(Beginning of SOURCE MATERIAL)
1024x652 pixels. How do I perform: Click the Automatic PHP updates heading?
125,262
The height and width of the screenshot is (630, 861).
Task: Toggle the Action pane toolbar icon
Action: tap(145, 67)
(End of SOURCE MATERIAL)
- WORK INSTRUCTION: For the records above, restate every line word for word.

- EXERCISE SOLUTION:
1024x652 pixels. How do I perform: Click the Automatic PHP updates heading?
125,262
The height and width of the screenshot is (630, 861).
Task: Toggle the Action pane toolbar icon
Action: tap(145, 67)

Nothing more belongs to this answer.